- DESCRIPTION OF THE TASK
The line containing "Instruction: Open the Springen menu" and every line after it, through the end of the records below: repeat them exactly, nothing more.

------------------------------------

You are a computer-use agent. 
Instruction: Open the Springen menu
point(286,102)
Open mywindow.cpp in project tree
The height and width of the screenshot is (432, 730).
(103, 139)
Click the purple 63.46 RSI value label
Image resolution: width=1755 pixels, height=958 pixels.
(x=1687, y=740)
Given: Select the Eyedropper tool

------------------------------------

- EXERCISE RESPONSE
Instruction: Open the Springen menu
point(286,102)
Open mywindow.cpp in project tree
The height and width of the screenshot is (432, 730).
(103, 139)
Click the purple 63.46 RSI value label
Image resolution: width=1755 pixels, height=958 pixels.
(x=1687, y=740)
Given: Select the Eyedropper tool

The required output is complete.